### Exercise description
Repeat word for word the part of the blog post below on the UK surveillance law that opens with the words containing "December 12, 2016" and closes with "upon lawful request.".

### Reading passage
════════════════
Government Affairs Blog

December 12, 2016

HOW WILL THE UK’S NEW SURVEILLANCE LAW IMPACT AMERICAN COMMUNICATION SERVICE PROVIDERS?

On November 29th the United Kingdom adopted a surveillance law that raised a novel issue of law enforcement assistance and privacy. How does the new law impact U.S.-based communication service providers?

The UK’s new Investigatory Powers Act

The UK’s existing Data Retention and Investigatory Powers Act of 2014, or “DRIPA,” already requires UK communication service providers to facilitate lawful surveillance and retain data on their subscribers’ past communications. To meet the data retention mandate, a service provider must store records on every subscriber’s past voice communications, emails, and text messages, and disclose them to the government upon lawful request.

The new UK Investigative Powers Act of 2016, known as the “IP Act,” extends DRIPA’s data retention mandate by covering records of Internet web site browsing. Accordingly, UK communication service providers that provide Internet access must now store each user’s “Internet connection records,” or “ICRs.” ICRs include metadata but not content. At any given time, law enforcement officials may collect up to 12 months of a suspect’s past ICRs.  The IP Act takes effect when DRIPA expires at the end of this month.

Many other EU member states have data retention laws, but so far Great Britain is the only one where data retention covers ICRs.

How does the IP Act affect US-based service providers?
════════════════
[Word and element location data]

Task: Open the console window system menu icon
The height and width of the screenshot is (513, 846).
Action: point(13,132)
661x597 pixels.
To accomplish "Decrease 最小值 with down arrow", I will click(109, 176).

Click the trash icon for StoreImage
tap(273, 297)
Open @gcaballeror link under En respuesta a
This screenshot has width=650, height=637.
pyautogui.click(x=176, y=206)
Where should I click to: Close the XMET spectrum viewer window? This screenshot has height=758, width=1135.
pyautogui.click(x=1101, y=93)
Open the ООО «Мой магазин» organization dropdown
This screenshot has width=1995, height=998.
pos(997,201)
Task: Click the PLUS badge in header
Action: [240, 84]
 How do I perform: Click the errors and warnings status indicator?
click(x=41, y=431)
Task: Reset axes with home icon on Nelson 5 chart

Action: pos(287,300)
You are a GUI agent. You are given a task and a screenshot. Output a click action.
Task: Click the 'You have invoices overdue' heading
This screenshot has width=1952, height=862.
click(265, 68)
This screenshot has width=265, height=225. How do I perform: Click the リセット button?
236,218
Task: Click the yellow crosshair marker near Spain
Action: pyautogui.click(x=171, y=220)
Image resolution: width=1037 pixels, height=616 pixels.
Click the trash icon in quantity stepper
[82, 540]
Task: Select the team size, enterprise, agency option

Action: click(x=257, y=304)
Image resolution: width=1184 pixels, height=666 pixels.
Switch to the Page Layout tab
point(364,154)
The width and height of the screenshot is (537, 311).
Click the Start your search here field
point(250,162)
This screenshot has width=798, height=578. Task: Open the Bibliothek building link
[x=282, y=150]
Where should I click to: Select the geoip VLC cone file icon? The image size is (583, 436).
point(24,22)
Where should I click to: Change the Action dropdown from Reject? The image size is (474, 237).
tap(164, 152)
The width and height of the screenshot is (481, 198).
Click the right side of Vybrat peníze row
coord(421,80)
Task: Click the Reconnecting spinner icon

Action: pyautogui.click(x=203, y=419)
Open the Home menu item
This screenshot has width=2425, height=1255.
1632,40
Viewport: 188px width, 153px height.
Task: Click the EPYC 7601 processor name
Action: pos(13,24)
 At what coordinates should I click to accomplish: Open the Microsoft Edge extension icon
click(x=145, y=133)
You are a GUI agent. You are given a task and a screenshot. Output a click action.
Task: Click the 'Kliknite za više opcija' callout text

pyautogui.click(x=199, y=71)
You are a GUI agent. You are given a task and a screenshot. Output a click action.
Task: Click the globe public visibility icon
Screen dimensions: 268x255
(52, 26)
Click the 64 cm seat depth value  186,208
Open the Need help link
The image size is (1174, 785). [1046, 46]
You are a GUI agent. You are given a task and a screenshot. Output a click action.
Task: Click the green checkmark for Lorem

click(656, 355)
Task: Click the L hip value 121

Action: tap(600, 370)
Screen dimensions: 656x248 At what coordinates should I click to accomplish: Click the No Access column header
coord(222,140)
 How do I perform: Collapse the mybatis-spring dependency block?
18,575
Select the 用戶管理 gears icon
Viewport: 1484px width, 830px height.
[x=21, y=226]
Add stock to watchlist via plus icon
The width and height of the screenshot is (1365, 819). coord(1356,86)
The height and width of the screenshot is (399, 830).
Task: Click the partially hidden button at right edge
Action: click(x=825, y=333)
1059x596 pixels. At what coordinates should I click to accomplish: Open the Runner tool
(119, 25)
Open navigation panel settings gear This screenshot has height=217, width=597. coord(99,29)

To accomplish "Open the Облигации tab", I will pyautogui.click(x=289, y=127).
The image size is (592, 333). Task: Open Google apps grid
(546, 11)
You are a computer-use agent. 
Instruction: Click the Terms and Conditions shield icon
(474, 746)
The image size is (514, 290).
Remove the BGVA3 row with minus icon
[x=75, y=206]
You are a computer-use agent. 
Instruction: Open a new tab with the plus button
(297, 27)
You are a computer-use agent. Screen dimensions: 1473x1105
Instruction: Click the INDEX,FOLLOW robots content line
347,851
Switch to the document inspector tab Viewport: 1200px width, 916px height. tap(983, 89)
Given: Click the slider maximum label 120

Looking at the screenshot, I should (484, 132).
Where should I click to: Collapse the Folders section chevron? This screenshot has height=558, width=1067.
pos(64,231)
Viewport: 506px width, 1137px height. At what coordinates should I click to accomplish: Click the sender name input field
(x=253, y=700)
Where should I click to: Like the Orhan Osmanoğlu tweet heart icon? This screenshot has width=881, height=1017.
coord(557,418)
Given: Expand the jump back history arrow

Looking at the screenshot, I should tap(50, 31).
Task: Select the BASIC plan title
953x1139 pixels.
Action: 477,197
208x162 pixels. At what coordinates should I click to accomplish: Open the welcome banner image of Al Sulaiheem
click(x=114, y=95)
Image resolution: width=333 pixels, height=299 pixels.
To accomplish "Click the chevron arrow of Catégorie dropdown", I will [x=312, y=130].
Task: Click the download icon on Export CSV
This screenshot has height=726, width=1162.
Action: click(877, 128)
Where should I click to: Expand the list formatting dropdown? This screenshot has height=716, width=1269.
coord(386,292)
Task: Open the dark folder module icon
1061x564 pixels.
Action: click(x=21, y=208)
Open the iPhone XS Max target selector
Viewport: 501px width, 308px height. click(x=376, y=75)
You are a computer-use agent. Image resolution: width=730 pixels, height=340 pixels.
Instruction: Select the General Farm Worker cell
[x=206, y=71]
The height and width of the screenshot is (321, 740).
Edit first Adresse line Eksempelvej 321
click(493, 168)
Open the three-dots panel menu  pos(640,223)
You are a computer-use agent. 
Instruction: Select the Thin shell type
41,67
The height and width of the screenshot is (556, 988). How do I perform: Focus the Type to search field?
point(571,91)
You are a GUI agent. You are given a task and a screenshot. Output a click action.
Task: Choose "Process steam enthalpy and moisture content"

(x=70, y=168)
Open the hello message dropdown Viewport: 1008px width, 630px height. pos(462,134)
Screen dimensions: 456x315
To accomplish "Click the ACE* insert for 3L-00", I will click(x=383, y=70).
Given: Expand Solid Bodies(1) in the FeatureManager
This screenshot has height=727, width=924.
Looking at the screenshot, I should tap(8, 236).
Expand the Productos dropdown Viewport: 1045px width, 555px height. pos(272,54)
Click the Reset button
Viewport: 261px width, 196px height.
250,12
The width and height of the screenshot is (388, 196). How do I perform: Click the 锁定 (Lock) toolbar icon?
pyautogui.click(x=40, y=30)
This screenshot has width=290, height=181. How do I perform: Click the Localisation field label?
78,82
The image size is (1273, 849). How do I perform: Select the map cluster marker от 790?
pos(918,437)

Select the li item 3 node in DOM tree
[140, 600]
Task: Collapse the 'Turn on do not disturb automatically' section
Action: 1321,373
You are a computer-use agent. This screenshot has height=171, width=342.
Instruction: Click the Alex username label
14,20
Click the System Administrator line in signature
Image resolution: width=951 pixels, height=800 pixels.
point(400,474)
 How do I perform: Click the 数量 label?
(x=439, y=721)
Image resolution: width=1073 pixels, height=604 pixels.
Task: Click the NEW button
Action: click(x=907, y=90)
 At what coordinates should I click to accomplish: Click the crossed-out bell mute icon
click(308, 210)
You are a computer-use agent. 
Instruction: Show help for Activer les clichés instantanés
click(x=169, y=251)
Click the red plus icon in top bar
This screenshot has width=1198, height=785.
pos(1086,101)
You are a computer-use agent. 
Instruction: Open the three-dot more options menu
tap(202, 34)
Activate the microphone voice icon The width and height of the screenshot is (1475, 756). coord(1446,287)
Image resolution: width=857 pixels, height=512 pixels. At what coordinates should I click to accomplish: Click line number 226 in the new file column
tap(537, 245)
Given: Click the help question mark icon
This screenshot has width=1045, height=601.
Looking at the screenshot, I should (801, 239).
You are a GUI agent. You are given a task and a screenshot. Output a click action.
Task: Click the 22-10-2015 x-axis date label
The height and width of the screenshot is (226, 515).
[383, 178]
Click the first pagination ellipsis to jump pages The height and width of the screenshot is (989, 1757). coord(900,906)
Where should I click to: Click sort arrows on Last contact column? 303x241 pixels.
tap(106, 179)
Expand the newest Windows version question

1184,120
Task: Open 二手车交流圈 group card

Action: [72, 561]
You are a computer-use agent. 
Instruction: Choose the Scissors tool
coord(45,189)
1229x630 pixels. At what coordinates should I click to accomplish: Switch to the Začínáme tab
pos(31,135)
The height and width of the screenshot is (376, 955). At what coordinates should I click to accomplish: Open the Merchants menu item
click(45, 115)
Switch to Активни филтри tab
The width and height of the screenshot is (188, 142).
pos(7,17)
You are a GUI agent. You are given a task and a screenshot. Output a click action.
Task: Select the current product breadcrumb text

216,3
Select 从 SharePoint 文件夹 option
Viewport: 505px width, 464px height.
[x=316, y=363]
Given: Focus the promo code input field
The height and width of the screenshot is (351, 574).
════════════════
### Solution below
December 12, 2016

HOW WILL THE UK’S NEW SURVEILLANCE LAW IMPACT AMERICAN COMMUNICATION SERVICE PROVIDERS?

On November 29th the United Kingdom adopted a surveillance law that raised a novel issue of law enforcement assistance and privacy. How does the new law impact U.S.-based communication service providers?

The UK’s new Investigatory Powers Act

The UK’s existing Data Retention and Investigatory Powers Act of 2014, or “DRIPA,” already requires UK communication service providers to facilitate lawful surveillance and retain data on their subscribers’ past communications. To meet the data retention mandate, a service provider must store records on every subscriber’s past voice communications, emails, and text messages, and disclose them to the government upon lawful request.